My family moved to Boon Terrace after I graduated from high school. Living on the top end of Strabane Avenue added a new dimension to getting to the photo shop, let alone to college in Oakland. Praise carpools, safe hitch hiking, I.C. Patsch & Sons' buses, Greyhound, Pittsburgh Railways Company's interurban line, and two WW2 veterans in Boon Terrace who were starting in Pitt's engineering school.
Bill Kotyk and I closed shop shortly after graduating to pursue separate careers. We remarked in later years that photographic technology took off in the 50s, after we left the business. Single lens reflex 35mm and instant cameras, color print film, faster processing chemistry and light sensitive paper, and computer-aided-design optical systems produced a huge market that we missed.
The technology since then has continued at a rapid pace.

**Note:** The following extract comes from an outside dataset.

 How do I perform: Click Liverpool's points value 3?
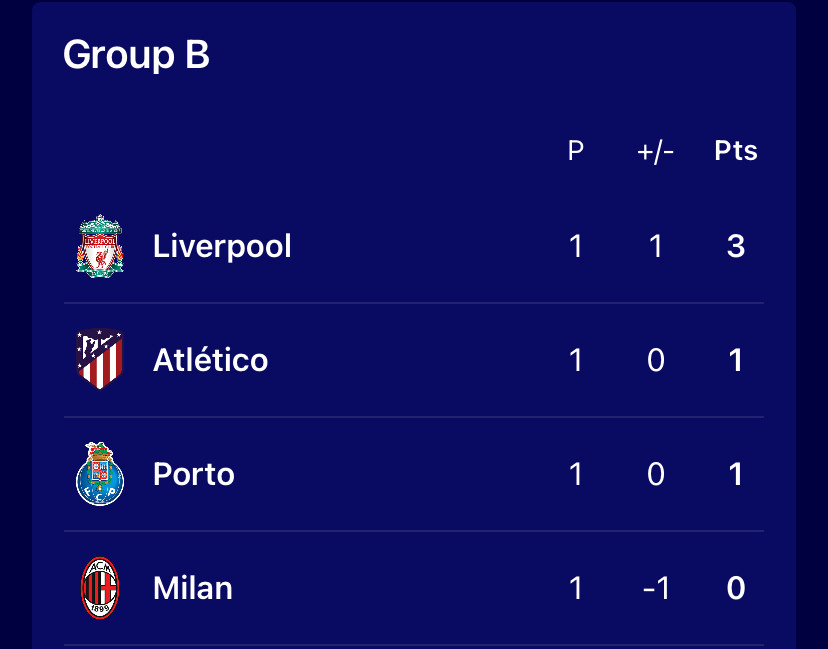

Our small volume of black & white roll film processing is way overshadowed by today's volume. This summer, the 1-Hour Photoshop at the supermarket, where I get my 35 mm film processed, did a record 4,000 4x6 prints in a 10-hour shift. Their normal day's production is about 3,600 prints. Kodak and others have just introduced black & white film that can be developed and printed in mini-labs on color paper.
Digital photography, a spin-off of the space program, is to the point now that virtually every image printed commercially is being digitized at some point in the process. Many personal, editorial, and artistic images are also being digitized in order to make them easier to clean up, manipulate, and print. Just a scanner or digital camera, a computer with imaging software on it, and an output device like a printer are needed.
Bill would agree with me that this is the greatest photographic tool to date. However, the actual equipment being used has very little effect on the fundamental ability to make good photographs. Good photography, whether conventional or digital, depends more on upon a photographer's ability to visualize than the equipment being used.